A tree's root node value is accessed with the node property, and its leaves are accessed with the leaves() method:

>>> tree3.node
'VP'
>>> tree3.leaves()
['saw', 'the', 'man']

One common way of defining the subject of a sentence S in English is as the noun phrase that is the daughter of S and the sister of VP. Although we cannot access subjects directly, in practice we can get something similar by using tree positions. Consider tree4 defined as follows:

>>> tree4 = Tree('S', [tree1, tree3])
>>> tree4
(S: (NP: 'John') (VP: 'saw' (NP: 'the' 'man')))

Now we can just use indexing to access the subtrees of this tree:

>>> tree4[0]
(NP: 'John')
>>> tree4[1]
(VP: 'saw' (NP: 'the' 'man'))

Since the value of tree4[1] is itself a tree, we can index into that as well:

>>> tree4[1][0]
'saw'
>>> tree4[1][1]
(NP: 'the' 'man')

The printed representation for complex trees can be difficult to read. In these cases, the draw method can be very useful.

>>> tree3.draw()

This method opens a new window, containing a graphical representation of the tree:

../images/parse_draw.png

The tree display window allows you to zoom in and out; to collapse and expand subtrees; and to print the graphical representation to a postscript file (for inclusion in a document).

To compare multiple trees in a single window, we can use the draw_trees() method:

>>> from nltk_lite.draw.tree import draw_trees
>>> draw_trees(tree1, tree2, tree3)

The Tree class implements a number of other useful methods. See the Tree reference documentation for more information about these methods.

The nltk_lite.corpora module defines the treebank corpus, which contains a collection of hand-annotated parse trees for English text, derived from the Penn Treebank.

>>> from nltk_lite.corpora import treebank, extract
>>> print extract(0, treebank.parsed())

• **EXTRACTED ENTRIES**
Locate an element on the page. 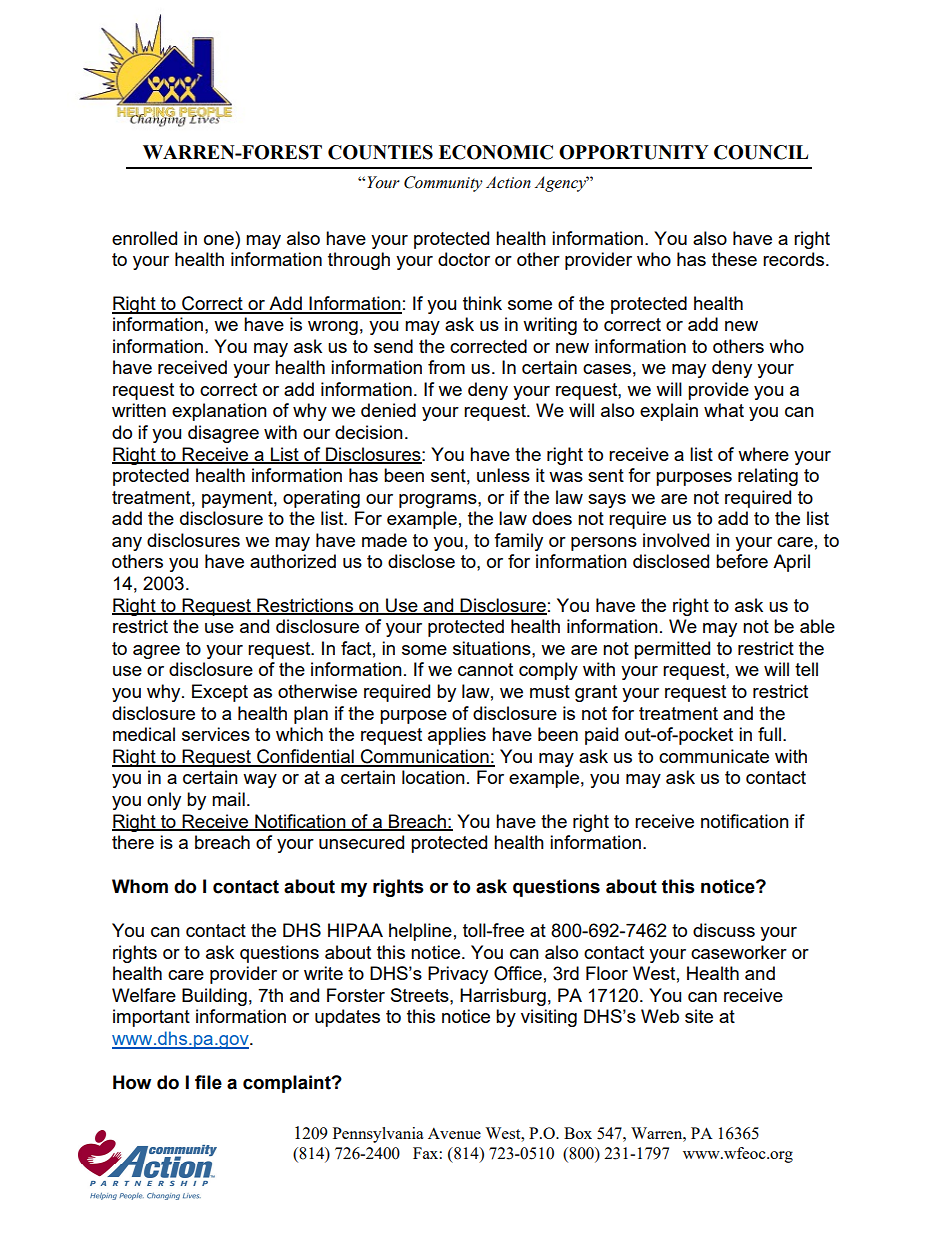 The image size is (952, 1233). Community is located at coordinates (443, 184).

--

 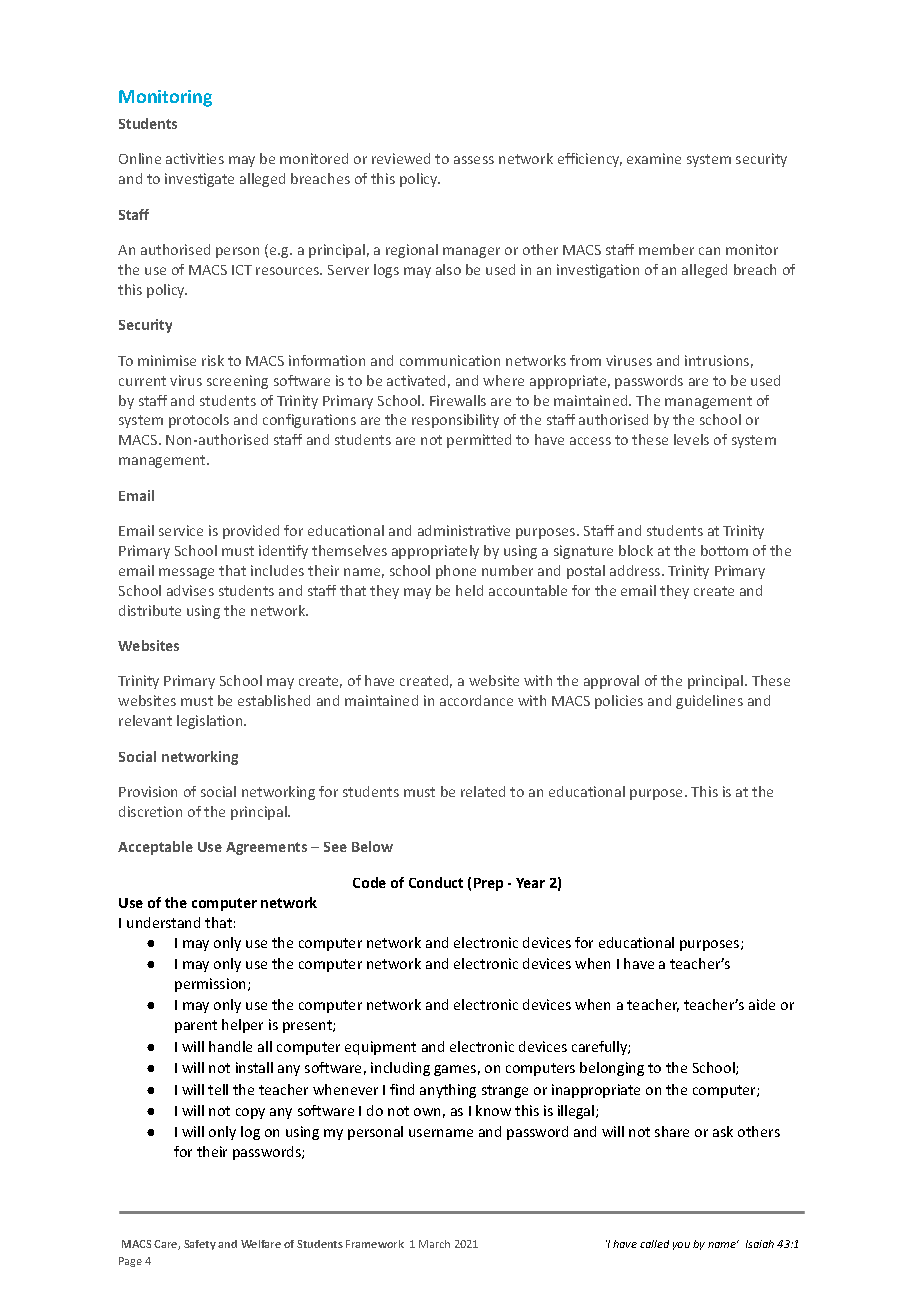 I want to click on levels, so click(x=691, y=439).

• **EXERCISE**
Repeat the part of the text on trees that opens with the words "A tree's root" and closes with "Tree('S', [tree1, tree3])", substituting "NP" for "noun phrase". The items come from a separate source unrelated to the text on trees.

• **IN RESPONSE**
A tree's root node value is accessed with the node property, and its leaves are accessed with the leaves() method:

>>> tree3.node
'VP'
>>> tree3.leaves()
['saw', 'the', 'man']

One common way of defining the subject of a sentence S in English is as the NP that is the daughter of S and the sister of VP. Although we cannot access subjects directly, in practice we can get something similar by using tree positions. Consider tree4 defined as follows:

>>> tree4 = Tree('S', [tree1, tree3])